GIVEN RECORDS.

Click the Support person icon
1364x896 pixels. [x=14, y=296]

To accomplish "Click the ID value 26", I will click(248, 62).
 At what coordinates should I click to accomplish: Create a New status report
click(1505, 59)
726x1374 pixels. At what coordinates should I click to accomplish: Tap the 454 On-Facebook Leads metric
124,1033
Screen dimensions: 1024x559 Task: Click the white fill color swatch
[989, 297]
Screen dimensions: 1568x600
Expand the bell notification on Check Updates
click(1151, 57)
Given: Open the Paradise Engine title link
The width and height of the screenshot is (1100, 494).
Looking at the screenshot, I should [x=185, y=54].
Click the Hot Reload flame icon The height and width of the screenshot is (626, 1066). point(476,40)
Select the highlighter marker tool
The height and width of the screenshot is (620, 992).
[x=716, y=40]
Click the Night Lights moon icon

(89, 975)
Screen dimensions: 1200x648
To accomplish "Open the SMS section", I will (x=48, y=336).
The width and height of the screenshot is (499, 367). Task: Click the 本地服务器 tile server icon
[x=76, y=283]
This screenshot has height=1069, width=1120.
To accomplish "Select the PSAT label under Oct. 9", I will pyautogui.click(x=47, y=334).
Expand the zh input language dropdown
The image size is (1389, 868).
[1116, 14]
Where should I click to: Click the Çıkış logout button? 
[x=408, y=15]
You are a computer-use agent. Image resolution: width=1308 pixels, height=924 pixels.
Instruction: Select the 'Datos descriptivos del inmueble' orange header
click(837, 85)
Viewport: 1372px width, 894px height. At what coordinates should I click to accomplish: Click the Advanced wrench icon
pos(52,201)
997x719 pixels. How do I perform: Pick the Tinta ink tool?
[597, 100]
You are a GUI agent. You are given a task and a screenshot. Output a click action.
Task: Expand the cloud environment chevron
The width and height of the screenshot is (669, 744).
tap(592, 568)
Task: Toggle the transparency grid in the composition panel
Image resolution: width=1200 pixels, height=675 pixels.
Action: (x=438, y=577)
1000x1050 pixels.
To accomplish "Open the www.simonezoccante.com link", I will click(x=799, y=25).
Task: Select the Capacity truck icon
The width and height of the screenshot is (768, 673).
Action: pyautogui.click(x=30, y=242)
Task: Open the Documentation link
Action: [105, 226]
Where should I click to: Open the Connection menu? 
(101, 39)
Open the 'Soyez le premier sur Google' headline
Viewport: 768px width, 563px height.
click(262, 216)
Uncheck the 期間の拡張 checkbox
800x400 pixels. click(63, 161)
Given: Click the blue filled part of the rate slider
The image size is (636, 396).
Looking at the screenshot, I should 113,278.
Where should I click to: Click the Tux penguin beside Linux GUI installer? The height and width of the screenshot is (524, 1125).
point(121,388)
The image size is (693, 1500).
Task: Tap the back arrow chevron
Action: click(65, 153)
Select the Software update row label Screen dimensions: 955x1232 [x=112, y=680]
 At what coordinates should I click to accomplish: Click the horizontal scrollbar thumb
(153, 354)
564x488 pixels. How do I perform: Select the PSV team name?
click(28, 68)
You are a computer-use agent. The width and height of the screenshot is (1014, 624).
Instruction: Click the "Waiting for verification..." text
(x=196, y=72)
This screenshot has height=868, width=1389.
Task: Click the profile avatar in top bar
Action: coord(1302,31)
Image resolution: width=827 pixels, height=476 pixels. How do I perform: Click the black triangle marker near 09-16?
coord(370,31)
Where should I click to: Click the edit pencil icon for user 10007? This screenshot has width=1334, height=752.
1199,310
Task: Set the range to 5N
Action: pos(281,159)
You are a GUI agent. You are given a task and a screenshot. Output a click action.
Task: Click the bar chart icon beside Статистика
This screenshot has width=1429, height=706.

TRY IT. Start at the first line and transcribe the data exactly through the last.

WRITTEN ANSWER.
Click the Support person icon
1364x896 pixels. [x=14, y=296]

To accomplish "Click the ID value 26", I will click(248, 62).
 At what coordinates should I click to accomplish: Create a New status report
click(1505, 59)
726x1374 pixels. At what coordinates should I click to accomplish: Tap the 454 On-Facebook Leads metric
124,1033
Screen dimensions: 1024x559 Task: Click the white fill color swatch
[989, 297]
Screen dimensions: 1568x600
Expand the bell notification on Check Updates
click(1151, 57)
Given: Open the Paradise Engine title link
The width and height of the screenshot is (1100, 494).
Looking at the screenshot, I should [x=185, y=54].
Click the Hot Reload flame icon The height and width of the screenshot is (626, 1066). point(476,40)
Select the highlighter marker tool
The height and width of the screenshot is (620, 992).
[x=716, y=40]
Click the Night Lights moon icon

(89, 975)
Screen dimensions: 1200x648
To accomplish "Open the SMS section", I will (x=48, y=336).
The width and height of the screenshot is (499, 367). Task: Click the 本地服务器 tile server icon
[x=76, y=283]
This screenshot has height=1069, width=1120.
To accomplish "Select the PSAT label under Oct. 9", I will pyautogui.click(x=47, y=334).
Expand the zh input language dropdown
The image size is (1389, 868).
[1116, 14]
Where should I click to: Click the Çıkış logout button? 
[x=408, y=15]
You are a computer-use agent. Image resolution: width=1308 pixels, height=924 pixels.
Instruction: Select the 'Datos descriptivos del inmueble' orange header
click(837, 85)
Viewport: 1372px width, 894px height. At what coordinates should I click to accomplish: Click the Advanced wrench icon
pos(52,201)
997x719 pixels. How do I perform: Pick the Tinta ink tool?
[597, 100]
You are a GUI agent. You are given a task and a screenshot. Output a click action.
Task: Expand the cloud environment chevron
The width and height of the screenshot is (669, 744).
tap(592, 568)
Task: Toggle the transparency grid in the composition panel
Image resolution: width=1200 pixels, height=675 pixels.
Action: (x=438, y=577)
1000x1050 pixels.
To accomplish "Open the www.simonezoccante.com link", I will click(x=799, y=25).
Task: Select the Capacity truck icon
The width and height of the screenshot is (768, 673).
Action: pyautogui.click(x=30, y=242)
Task: Open the Documentation link
Action: [105, 226]
Where should I click to: Open the Connection menu? 
(101, 39)
Open the 'Soyez le premier sur Google' headline
Viewport: 768px width, 563px height.
click(262, 216)
Uncheck the 期間の拡張 checkbox
800x400 pixels. click(63, 161)
Given: Click the blue filled part of the rate slider
The image size is (636, 396).
Looking at the screenshot, I should 113,278.
Where should I click to: Click the Tux penguin beside Linux GUI installer? The height and width of the screenshot is (524, 1125).
point(121,388)
The image size is (693, 1500).
Task: Tap the back arrow chevron
Action: click(65, 153)
Select the Software update row label Screen dimensions: 955x1232 [x=112, y=680]
 At what coordinates should I click to accomplish: Click the horizontal scrollbar thumb
(153, 354)
564x488 pixels. How do I perform: Select the PSV team name?
click(28, 68)
You are a computer-use agent. The width and height of the screenshot is (1014, 624).
Instruction: Click the "Waiting for verification..." text
(x=196, y=72)
This screenshot has height=868, width=1389.
Task: Click the profile avatar in top bar
Action: coord(1302,31)
Image resolution: width=827 pixels, height=476 pixels. How do I perform: Click the black triangle marker near 09-16?
coord(370,31)
Where should I click to: Click the edit pencil icon for user 10007? This screenshot has width=1334, height=752.
1199,310
Task: Set the range to 5N
Action: pos(281,159)
You are a GUI agent. You are given a task and a screenshot. Output a click action.
Task: Click the bar chart icon beside Статистика
This screenshot has width=1429, height=706.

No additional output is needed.